* _EXERCISE AIM_
Nothing more is wanted than an exact repeat of the data below.

Stored records
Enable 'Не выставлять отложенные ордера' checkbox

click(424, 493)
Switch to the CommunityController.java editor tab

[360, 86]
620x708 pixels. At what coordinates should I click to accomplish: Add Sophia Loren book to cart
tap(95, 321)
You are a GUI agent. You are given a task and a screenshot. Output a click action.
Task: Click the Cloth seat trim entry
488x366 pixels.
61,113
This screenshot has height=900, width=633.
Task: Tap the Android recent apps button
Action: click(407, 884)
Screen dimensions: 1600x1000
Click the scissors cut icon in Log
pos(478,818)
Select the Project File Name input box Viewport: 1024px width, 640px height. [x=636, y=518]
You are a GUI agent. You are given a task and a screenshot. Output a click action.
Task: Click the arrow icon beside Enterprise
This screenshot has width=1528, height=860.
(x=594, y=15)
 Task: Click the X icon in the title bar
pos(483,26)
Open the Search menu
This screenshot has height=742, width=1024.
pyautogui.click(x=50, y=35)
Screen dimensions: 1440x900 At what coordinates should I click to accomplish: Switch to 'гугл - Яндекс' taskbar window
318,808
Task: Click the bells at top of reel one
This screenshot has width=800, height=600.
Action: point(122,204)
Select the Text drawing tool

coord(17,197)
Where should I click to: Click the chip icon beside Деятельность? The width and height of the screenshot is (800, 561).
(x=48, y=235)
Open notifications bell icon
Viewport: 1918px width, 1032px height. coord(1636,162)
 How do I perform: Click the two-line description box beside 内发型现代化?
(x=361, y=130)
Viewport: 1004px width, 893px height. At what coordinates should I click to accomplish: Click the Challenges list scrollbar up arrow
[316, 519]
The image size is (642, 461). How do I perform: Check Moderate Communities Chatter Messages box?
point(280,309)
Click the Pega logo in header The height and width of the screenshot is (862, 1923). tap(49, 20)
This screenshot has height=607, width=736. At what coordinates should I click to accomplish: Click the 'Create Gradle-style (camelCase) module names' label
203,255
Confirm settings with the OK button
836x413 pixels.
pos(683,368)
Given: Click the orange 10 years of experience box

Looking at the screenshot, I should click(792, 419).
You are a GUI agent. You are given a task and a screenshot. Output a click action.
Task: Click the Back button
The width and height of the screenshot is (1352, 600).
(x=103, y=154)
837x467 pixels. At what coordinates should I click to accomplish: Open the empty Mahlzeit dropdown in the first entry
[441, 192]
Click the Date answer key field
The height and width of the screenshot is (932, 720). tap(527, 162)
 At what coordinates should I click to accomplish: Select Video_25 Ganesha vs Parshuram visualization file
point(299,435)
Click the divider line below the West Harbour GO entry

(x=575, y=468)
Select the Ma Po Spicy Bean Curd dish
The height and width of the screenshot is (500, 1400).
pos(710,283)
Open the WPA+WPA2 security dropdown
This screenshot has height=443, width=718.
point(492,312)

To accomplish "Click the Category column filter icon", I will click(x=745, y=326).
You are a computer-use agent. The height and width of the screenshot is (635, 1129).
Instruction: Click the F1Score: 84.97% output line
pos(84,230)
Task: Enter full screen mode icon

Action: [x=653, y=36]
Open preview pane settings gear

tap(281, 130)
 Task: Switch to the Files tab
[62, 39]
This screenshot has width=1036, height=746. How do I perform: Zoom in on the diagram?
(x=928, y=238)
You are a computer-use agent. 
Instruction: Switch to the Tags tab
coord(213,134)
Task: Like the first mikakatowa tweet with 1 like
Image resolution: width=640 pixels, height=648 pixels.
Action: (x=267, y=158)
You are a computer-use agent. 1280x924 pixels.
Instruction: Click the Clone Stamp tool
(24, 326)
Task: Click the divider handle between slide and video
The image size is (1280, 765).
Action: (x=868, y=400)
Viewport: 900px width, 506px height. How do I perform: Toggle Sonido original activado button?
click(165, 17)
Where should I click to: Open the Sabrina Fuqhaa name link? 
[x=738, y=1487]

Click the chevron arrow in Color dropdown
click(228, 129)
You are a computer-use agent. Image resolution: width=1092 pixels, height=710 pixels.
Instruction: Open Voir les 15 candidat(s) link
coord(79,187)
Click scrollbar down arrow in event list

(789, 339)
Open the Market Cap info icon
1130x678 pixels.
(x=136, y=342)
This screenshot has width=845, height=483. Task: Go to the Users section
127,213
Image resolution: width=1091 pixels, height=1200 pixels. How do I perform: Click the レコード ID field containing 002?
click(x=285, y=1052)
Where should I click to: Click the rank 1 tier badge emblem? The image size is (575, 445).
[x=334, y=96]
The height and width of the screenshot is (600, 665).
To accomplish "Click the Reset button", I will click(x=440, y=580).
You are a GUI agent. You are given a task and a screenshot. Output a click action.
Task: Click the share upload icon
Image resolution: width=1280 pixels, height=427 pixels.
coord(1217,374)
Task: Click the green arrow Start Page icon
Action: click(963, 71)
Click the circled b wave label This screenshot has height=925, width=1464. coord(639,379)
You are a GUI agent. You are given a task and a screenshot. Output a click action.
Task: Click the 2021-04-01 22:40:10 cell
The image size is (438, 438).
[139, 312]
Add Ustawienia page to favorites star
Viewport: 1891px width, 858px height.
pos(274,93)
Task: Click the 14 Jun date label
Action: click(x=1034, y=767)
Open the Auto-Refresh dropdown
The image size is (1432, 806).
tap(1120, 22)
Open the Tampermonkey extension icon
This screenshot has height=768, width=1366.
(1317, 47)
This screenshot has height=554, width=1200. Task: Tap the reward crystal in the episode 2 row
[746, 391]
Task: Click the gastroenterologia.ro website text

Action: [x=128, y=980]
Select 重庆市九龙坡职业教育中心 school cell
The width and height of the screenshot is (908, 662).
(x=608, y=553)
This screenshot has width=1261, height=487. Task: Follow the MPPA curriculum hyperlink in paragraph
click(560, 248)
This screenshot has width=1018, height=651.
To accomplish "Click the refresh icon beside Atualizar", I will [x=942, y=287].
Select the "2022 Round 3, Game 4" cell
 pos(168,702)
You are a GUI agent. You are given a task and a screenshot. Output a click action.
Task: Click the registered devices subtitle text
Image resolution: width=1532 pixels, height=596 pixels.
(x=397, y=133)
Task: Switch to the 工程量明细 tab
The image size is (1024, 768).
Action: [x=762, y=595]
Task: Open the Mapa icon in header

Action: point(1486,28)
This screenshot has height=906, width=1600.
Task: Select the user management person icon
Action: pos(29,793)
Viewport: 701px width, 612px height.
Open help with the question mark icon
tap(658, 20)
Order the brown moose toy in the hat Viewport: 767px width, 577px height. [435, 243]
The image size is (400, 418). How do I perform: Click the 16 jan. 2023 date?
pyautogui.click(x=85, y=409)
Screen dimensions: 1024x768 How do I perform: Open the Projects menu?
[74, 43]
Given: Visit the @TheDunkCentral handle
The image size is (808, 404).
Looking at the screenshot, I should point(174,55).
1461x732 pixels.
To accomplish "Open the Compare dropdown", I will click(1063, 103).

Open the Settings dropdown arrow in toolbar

* _RESPONSE BELOW_
Enable 'Не выставлять отложенные ордера' checkbox

click(424, 493)
Switch to the CommunityController.java editor tab

[360, 86]
620x708 pixels. At what coordinates should I click to accomplish: Add Sophia Loren book to cart
tap(95, 321)
You are a GUI agent. You are given a task and a screenshot. Output a click action.
Task: Click the Cloth seat trim entry
488x366 pixels.
61,113
This screenshot has height=900, width=633.
Task: Tap the Android recent apps button
Action: click(407, 884)
Screen dimensions: 1600x1000
Click the scissors cut icon in Log
pos(478,818)
Select the Project File Name input box Viewport: 1024px width, 640px height. [x=636, y=518]
You are a GUI agent. You are given a task and a screenshot. Output a click action.
Task: Click the arrow icon beside Enterprise
This screenshot has width=1528, height=860.
(x=594, y=15)
 Task: Click the X icon in the title bar
pos(483,26)
Open the Search menu
This screenshot has height=742, width=1024.
pyautogui.click(x=50, y=35)
Screen dimensions: 1440x900 At what coordinates should I click to accomplish: Switch to 'гугл - Яндекс' taskbar window
318,808
Task: Click the bells at top of reel one
This screenshot has width=800, height=600.
Action: point(122,204)
Select the Text drawing tool

coord(17,197)
Where should I click to: Click the chip icon beside Деятельность? The width and height of the screenshot is (800, 561).
(x=48, y=235)
Open notifications bell icon
Viewport: 1918px width, 1032px height. coord(1636,162)
 How do I perform: Click the two-line description box beside 内发型现代化?
(x=361, y=130)
Viewport: 1004px width, 893px height. At what coordinates should I click to accomplish: Click the Challenges list scrollbar up arrow
[316, 519]
The image size is (642, 461). How do I perform: Check Moderate Communities Chatter Messages box?
point(280,309)
Click the Pega logo in header The height and width of the screenshot is (862, 1923). tap(49, 20)
This screenshot has height=607, width=736. At what coordinates should I click to accomplish: Click the 'Create Gradle-style (camelCase) module names' label
203,255
Confirm settings with the OK button
836x413 pixels.
pos(683,368)
Given: Click the orange 10 years of experience box

Looking at the screenshot, I should click(792, 419).
You are a GUI agent. You are given a task and a screenshot. Output a click action.
Task: Click the Back button
The width and height of the screenshot is (1352, 600).
(x=103, y=154)
837x467 pixels. At what coordinates should I click to accomplish: Open the empty Mahlzeit dropdown in the first entry
[441, 192]
Click the Date answer key field
The height and width of the screenshot is (932, 720). tap(527, 162)
 At what coordinates should I click to accomplish: Select Video_25 Ganesha vs Parshuram visualization file
point(299,435)
Click the divider line below the West Harbour GO entry

(x=575, y=468)
Select the Ma Po Spicy Bean Curd dish
The height and width of the screenshot is (500, 1400).
pos(710,283)
Open the WPA+WPA2 security dropdown
This screenshot has height=443, width=718.
point(492,312)

To accomplish "Click the Category column filter icon", I will click(x=745, y=326).
You are a computer-use agent. The height and width of the screenshot is (635, 1129).
Instruction: Click the F1Score: 84.97% output line
pos(84,230)
Task: Enter full screen mode icon

Action: [x=653, y=36]
Open preview pane settings gear

tap(281, 130)
 Task: Switch to the Files tab
[62, 39]
This screenshot has width=1036, height=746. How do I perform: Zoom in on the diagram?
(x=928, y=238)
You are a computer-use agent. 
Instruction: Switch to the Tags tab
coord(213,134)
Task: Like the first mikakatowa tweet with 1 like
Image resolution: width=640 pixels, height=648 pixels.
Action: (x=267, y=158)
You are a computer-use agent. 1280x924 pixels.
Instruction: Click the Clone Stamp tool
(24, 326)
Task: Click the divider handle between slide and video
The image size is (1280, 765).
Action: (x=868, y=400)
Viewport: 900px width, 506px height. How do I perform: Toggle Sonido original activado button?
click(165, 17)
Where should I click to: Open the Sabrina Fuqhaa name link? 
[x=738, y=1487]

Click the chevron arrow in Color dropdown
click(228, 129)
You are a computer-use agent. Image resolution: width=1092 pixels, height=710 pixels.
Instruction: Open Voir les 15 candidat(s) link
coord(79,187)
Click scrollbar down arrow in event list

(789, 339)
Open the Market Cap info icon
1130x678 pixels.
(x=136, y=342)
This screenshot has width=845, height=483. Task: Go to the Users section
127,213
Image resolution: width=1091 pixels, height=1200 pixels. How do I perform: Click the レコード ID field containing 002?
click(x=285, y=1052)
Where should I click to: Click the rank 1 tier badge emblem? The image size is (575, 445).
[x=334, y=96]
The height and width of the screenshot is (600, 665).
To accomplish "Click the Reset button", I will click(x=440, y=580).
You are a GUI agent. You are given a task and a screenshot. Output a click action.
Task: Click the share upload icon
Image resolution: width=1280 pixels, height=427 pixels.
coord(1217,374)
Task: Click the green arrow Start Page icon
Action: click(963, 71)
Click the circled b wave label This screenshot has height=925, width=1464. coord(639,379)
You are a GUI agent. You are given a task and a screenshot. Output a click action.
Task: Click the 2021-04-01 22:40:10 cell
The image size is (438, 438).
[139, 312]
Add Ustawienia page to favorites star
Viewport: 1891px width, 858px height.
pos(274,93)
Task: Click the 14 Jun date label
Action: click(x=1034, y=767)
Open the Auto-Refresh dropdown
The image size is (1432, 806).
tap(1120, 22)
Open the Tampermonkey extension icon
This screenshot has height=768, width=1366.
(1317, 47)
This screenshot has height=554, width=1200. Task: Tap the reward crystal in the episode 2 row
[746, 391]
Task: Click the gastroenterologia.ro website text

Action: [x=128, y=980]
Select 重庆市九龙坡职业教育中心 school cell
The width and height of the screenshot is (908, 662).
(x=608, y=553)
This screenshot has width=1261, height=487. Task: Follow the MPPA curriculum hyperlink in paragraph
click(560, 248)
This screenshot has width=1018, height=651.
To accomplish "Click the refresh icon beside Atualizar", I will [x=942, y=287].
Select the "2022 Round 3, Game 4" cell
 pos(168,702)
You are a GUI agent. You are given a task and a screenshot. Output a click action.
Task: Click the registered devices subtitle text
Image resolution: width=1532 pixels, height=596 pixels.
(x=397, y=133)
Task: Switch to the 工程量明细 tab
The image size is (1024, 768).
Action: [x=762, y=595]
Task: Open the Mapa icon in header

Action: point(1486,28)
This screenshot has height=906, width=1600.
Task: Select the user management person icon
Action: pos(29,793)
Viewport: 701px width, 612px height.
Open help with the question mark icon
tap(658, 20)
Order the brown moose toy in the hat Viewport: 767px width, 577px height. [435, 243]
The image size is (400, 418). How do I perform: Click the 16 jan. 2023 date?
pyautogui.click(x=85, y=409)
Screen dimensions: 1024x768 How do I perform: Open the Projects menu?
[74, 43]
Given: Visit the @TheDunkCentral handle
The image size is (808, 404).
Looking at the screenshot, I should point(174,55).
1461x732 pixels.
To accomplish "Open the Compare dropdown", I will click(1063, 103).

Open the Settings dropdown arrow in toolbar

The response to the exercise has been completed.